**PROBLEM**
Using the data that follows, return exactly the lines from the one that contains "office.ms@scule.ro (69, 1289)" through the one that contains "[Maxi Tools] (536, 2403)", ends included.

**RAW DATA**
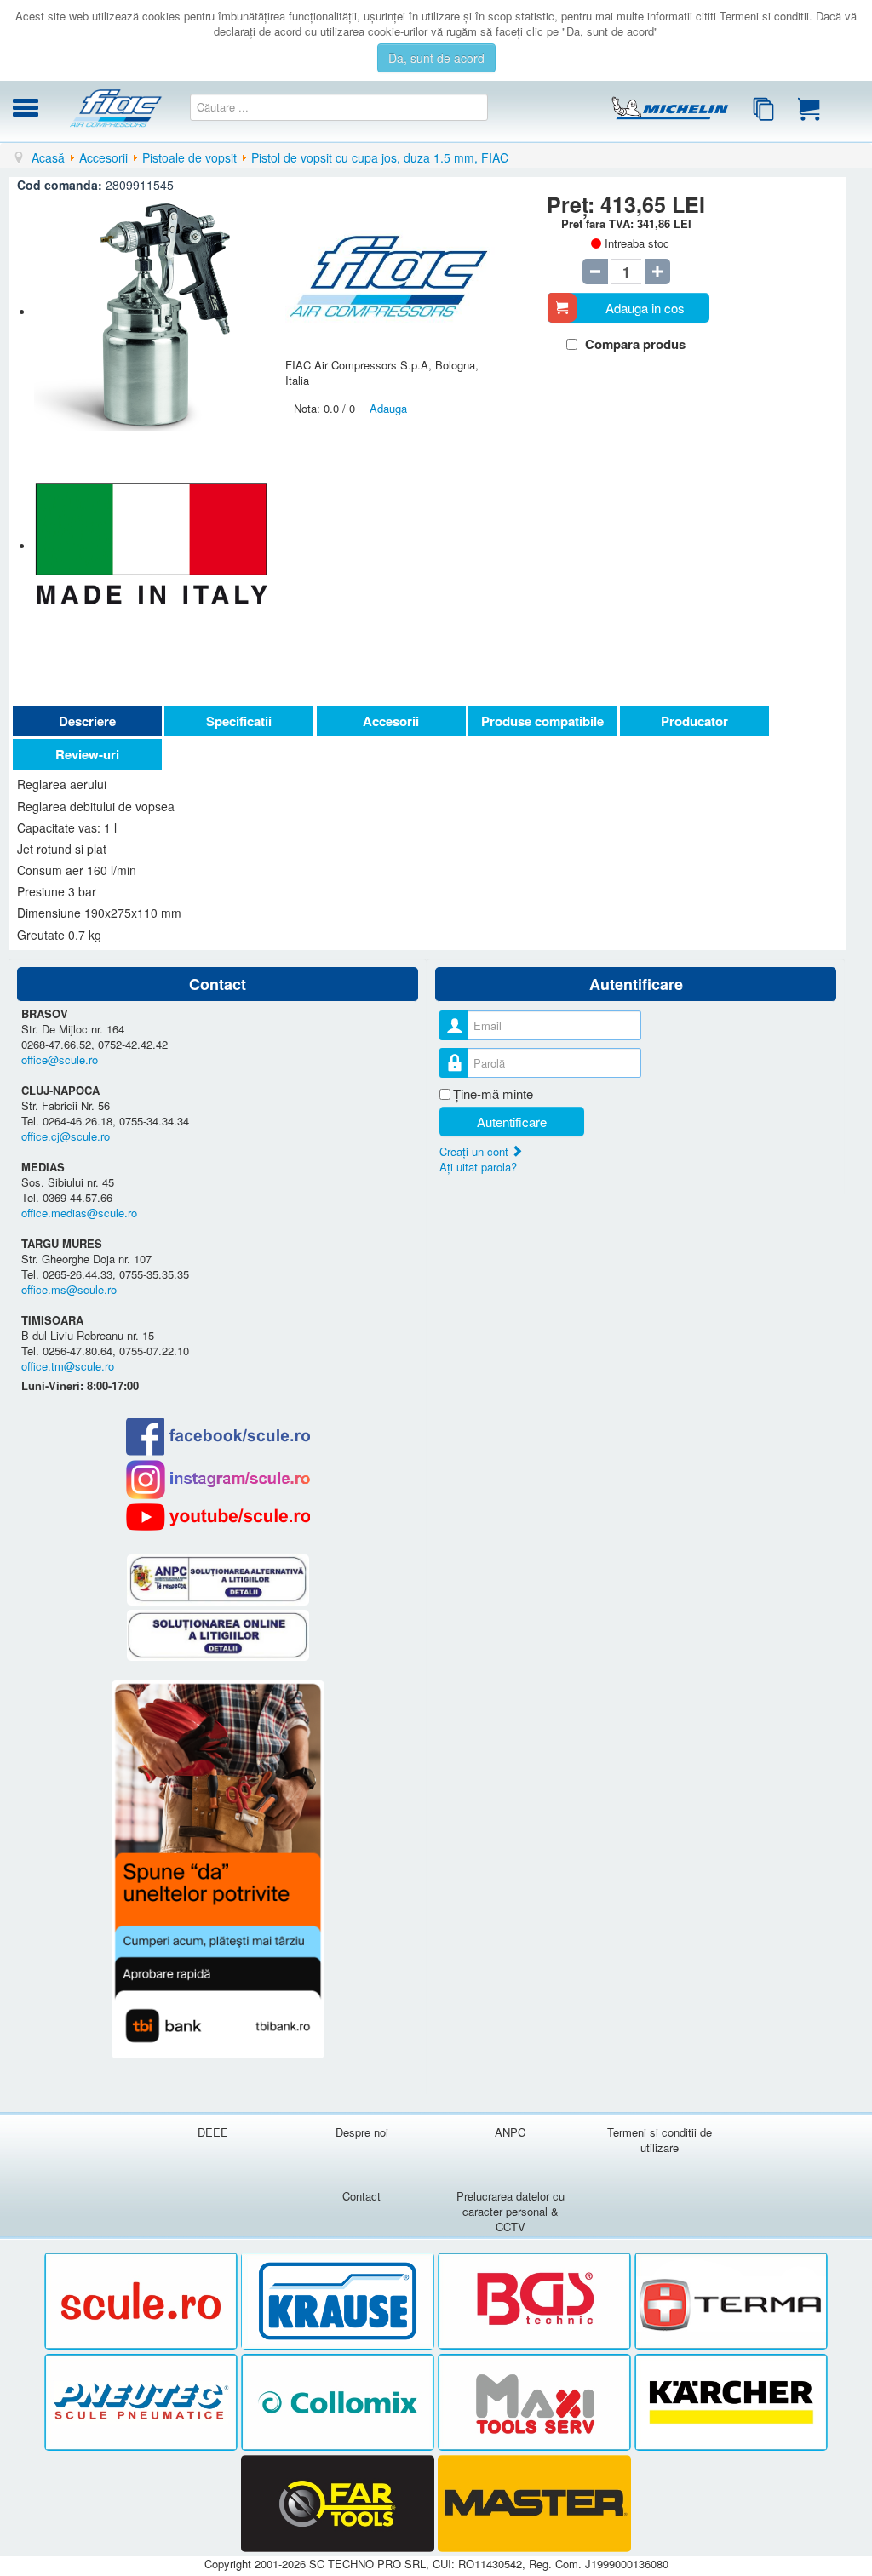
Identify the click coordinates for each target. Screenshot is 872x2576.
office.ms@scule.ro (69, 1289)
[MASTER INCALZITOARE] (534, 2504)
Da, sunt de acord (436, 57)
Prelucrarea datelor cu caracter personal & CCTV (510, 2211)
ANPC (510, 2132)
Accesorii (391, 721)
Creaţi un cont (475, 1151)
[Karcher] (731, 2403)
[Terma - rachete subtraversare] (731, 2301)
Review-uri (87, 754)
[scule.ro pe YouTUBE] (217, 1517)
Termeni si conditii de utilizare (659, 2139)
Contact (361, 2196)
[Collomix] (339, 2403)
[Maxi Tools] (536, 2403)
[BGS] (536, 2301)
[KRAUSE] (339, 2301)
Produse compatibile (542, 721)
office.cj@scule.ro (65, 1136)
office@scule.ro (59, 1059)
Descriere (87, 721)
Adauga (388, 408)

**COMPLETED TASK**
office.ms@scule.ro (69, 1289)
[MASTER INCALZITOARE] (534, 2504)
Da, sunt de acord (436, 57)
Prelucrarea datelor cu caracter personal & CCTV (510, 2211)
ANPC (510, 2132)
Accesorii (391, 721)
Creaţi un cont (475, 1151)
[Karcher] (731, 2403)
[Terma - rachete subtraversare] (731, 2301)
Review-uri (87, 754)
[scule.ro pe YouTUBE] (217, 1517)
Termeni si conditii de utilizare (659, 2139)
Contact (361, 2196)
[Collomix] (339, 2403)
[Maxi Tools] (536, 2403)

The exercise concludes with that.